# Dijkstra’s versus Lowest-cost-first (best first), resolving some contradictions regarding complexity analysis

Our professor took three statements from various textbooks that seem to be a little contradictory regarding the complexity analysis of Dijkstra’s algorithm as well as the lowest-cost-first or best first algorithm.

Edit: I've discovered a related question which can be referenced here: https://stackoverflow.com/questions/10374357/why-use-dijkstras-algorithm-instead-of-best-cheapest-first-search

The statements are as follows:

•   “…lowest-cost-first search is typically
exponential in both space and time.  It
generates all paths from the start that have
a cost less than the cost of a solution.”
(Poole, 2nd ed., Section 3.5.4, last
sentence)

•   Dijkstra’s algorithm runs in time O(V^2)
(Cormen, et. al., Ch. 24)

•   Lowest-cost-first search is Dijkstra’s
algorithm where you terminate the search
after you have found the shortest distance to
the goal node.

How do you resolve the contradictions?


I'm a bit confused about how to approach this question.

From what I've gathered, the answer may have to do with the fact that lowest-cost-first search is said to be an uninformed search strategy whereas, Dijkstra's is said to be an informed search strategy but I don't fully understand the implication.

The first statement confuses me the most, the part that says that:

"It (lowest cost first) generates all paths
from the start that have a cost less than the
cost of a solution"


My guess is that this statement refers to bounded arc costs which the same text further elaborates on by stating:

If the costs of the arcs are all greater than
a positive constant (bounded arc costs) and
the branching factor is finite, the lowest-
cost-first search is guaranteed to find an
optimal solution – a solution with lowest
path cost


and

The bounded arc cost is used to guarantee the
lowest-cost search will find a solution, when
one exists, in graphs with finite branching
factor.

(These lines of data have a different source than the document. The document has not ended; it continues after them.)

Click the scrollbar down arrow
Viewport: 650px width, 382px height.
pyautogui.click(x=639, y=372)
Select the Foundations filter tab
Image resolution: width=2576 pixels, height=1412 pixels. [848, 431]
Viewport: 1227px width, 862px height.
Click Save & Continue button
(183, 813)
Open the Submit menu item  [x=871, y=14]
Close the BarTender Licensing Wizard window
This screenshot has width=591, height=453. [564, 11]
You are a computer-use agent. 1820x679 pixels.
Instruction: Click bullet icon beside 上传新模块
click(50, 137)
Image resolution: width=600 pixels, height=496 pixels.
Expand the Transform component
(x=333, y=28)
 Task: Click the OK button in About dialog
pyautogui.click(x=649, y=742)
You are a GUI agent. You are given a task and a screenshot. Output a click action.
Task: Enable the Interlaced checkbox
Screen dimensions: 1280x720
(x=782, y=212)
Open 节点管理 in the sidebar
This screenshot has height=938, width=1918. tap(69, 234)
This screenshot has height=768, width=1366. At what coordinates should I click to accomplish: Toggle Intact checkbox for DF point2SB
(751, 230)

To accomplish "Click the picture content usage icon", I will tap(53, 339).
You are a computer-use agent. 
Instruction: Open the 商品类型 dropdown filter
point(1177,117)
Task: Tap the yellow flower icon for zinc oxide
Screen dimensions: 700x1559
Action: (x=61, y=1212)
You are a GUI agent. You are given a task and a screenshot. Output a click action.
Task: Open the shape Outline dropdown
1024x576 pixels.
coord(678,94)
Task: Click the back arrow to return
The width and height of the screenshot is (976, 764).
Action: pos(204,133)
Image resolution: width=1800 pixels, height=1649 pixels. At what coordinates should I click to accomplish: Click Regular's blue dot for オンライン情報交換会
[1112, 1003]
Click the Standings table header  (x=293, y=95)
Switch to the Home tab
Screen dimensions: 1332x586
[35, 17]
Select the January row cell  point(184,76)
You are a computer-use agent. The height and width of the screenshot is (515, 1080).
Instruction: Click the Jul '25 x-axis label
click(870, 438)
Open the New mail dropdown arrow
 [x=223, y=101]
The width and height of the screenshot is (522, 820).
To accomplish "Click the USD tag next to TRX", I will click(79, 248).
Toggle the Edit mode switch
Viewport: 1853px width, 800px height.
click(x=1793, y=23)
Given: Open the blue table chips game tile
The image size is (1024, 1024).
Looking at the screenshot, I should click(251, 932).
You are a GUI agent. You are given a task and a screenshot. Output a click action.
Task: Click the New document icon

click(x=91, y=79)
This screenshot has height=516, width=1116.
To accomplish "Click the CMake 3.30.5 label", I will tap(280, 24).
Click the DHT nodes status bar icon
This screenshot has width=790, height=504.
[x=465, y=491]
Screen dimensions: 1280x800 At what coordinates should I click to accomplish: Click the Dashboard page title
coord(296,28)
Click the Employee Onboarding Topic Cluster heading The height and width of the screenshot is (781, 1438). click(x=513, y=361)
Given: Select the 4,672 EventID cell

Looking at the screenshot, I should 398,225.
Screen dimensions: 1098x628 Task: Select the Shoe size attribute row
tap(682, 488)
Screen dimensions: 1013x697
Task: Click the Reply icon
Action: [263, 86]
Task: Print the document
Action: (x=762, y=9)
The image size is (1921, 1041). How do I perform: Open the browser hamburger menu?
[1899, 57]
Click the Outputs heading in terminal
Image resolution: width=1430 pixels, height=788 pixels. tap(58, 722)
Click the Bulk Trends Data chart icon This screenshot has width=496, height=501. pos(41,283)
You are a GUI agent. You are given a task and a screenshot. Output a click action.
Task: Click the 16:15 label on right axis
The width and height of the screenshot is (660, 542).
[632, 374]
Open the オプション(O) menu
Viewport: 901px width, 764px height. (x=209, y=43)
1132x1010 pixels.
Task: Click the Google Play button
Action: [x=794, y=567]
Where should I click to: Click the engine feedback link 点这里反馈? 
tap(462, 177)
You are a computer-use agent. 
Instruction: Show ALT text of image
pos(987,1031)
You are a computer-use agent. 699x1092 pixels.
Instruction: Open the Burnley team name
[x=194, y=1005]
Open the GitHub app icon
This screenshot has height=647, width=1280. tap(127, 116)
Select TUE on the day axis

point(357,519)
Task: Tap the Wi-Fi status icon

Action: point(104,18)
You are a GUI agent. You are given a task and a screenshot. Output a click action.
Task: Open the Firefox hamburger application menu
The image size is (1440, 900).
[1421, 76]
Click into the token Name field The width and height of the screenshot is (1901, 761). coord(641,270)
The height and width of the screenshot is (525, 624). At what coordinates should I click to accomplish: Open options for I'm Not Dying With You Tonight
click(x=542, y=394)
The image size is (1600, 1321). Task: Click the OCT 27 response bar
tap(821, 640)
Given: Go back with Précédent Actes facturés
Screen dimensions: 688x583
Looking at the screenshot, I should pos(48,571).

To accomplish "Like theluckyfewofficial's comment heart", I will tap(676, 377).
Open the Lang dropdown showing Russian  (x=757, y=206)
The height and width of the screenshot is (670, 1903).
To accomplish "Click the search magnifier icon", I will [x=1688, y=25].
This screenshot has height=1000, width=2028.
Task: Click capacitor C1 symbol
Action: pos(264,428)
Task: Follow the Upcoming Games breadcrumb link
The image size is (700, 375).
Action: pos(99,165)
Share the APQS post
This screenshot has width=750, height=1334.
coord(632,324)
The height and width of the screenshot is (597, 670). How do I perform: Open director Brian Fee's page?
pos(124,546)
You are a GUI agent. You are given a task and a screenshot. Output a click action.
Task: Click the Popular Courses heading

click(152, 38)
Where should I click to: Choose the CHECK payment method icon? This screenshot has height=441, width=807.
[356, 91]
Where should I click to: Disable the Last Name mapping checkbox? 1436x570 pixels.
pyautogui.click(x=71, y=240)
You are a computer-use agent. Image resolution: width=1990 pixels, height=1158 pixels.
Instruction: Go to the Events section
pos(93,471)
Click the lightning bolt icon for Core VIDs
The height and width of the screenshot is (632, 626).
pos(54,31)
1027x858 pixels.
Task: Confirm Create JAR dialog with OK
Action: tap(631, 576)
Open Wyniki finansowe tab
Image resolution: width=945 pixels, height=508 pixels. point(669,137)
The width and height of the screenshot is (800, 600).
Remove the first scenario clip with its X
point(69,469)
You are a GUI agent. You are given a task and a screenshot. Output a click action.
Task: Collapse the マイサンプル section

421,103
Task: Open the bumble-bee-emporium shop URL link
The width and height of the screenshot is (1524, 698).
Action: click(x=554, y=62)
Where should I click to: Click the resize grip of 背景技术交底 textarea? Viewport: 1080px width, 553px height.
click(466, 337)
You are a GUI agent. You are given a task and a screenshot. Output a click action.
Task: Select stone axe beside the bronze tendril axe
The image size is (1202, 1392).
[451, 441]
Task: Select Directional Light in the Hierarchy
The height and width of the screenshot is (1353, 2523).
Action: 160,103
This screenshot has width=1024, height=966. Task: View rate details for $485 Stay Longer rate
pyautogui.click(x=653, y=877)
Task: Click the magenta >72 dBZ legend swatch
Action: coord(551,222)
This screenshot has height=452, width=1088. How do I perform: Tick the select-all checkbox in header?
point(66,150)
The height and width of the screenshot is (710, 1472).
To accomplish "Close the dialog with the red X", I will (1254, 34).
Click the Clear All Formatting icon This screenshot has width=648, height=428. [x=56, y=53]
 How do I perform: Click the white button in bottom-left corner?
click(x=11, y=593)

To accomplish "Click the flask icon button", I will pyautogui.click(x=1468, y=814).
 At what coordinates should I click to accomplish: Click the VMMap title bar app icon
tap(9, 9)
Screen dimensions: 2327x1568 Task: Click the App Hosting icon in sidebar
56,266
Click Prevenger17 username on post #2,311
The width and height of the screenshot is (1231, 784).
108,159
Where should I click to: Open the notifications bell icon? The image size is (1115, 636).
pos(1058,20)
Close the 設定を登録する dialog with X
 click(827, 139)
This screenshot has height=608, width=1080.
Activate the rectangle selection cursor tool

Without such a bound there can be
infinite paths with a finite cost.


However this is difficult for me to understand as I am still very much a novice student. If anyone could help explain this I would be eternally grateful, thank you.

Imagine you're playing a game, and are currently at state $$S_{0}$$. In order to win, you must reach the state $$S_{finish}$$.

In every turn, you can do one of $$c$$ moves. Your goal is to reach $$S_{finish}$$ in as little moves as possible; in other words, every move has a cost $$1$$.

To find the optimal path $$P = \{S_{0}, S_1, S_2 \dots S_{finish}\}$$, would be finding the set of moves $$c_1 \dots c_n$$ so that $$P$$ is minimum.

So what would a lower cost first algorithm do? the same thing a $$BFS$$ would do; in each turn $$i$$, search $$S_i^1...S_i^c$$ possible states that can be reached from the previous state $$S_{i-1}$$.

so, searching $$n$$ times, how many moves have you effectively searched?

$$1$$ in turn 1

$$c + 1$$ in turn 2

$$c*c + c+1$$ in turn 3

$$=\sum_{i=0}^{n-1} c^i$$ in turn $$n$$, which is exponential in $$n$$.

But its also exponential in terms of space. To search all the next states $$S_{i+1}$$, you must keep all your current states $$S_i$$ in your memory.

How many states $$S_i$$ are there? $$c^i$$ as shown above.

When your professor mentioned Dijkstra is polynomial in $$V$$, he meant on input size that is $$V,E=n, O(n^2)$$ respectively. However, when searching the optimal path to some wanted state, like in chess, the number of states (or $$V$$ essentially, if we suppose a state is a vertex), grows exponentially.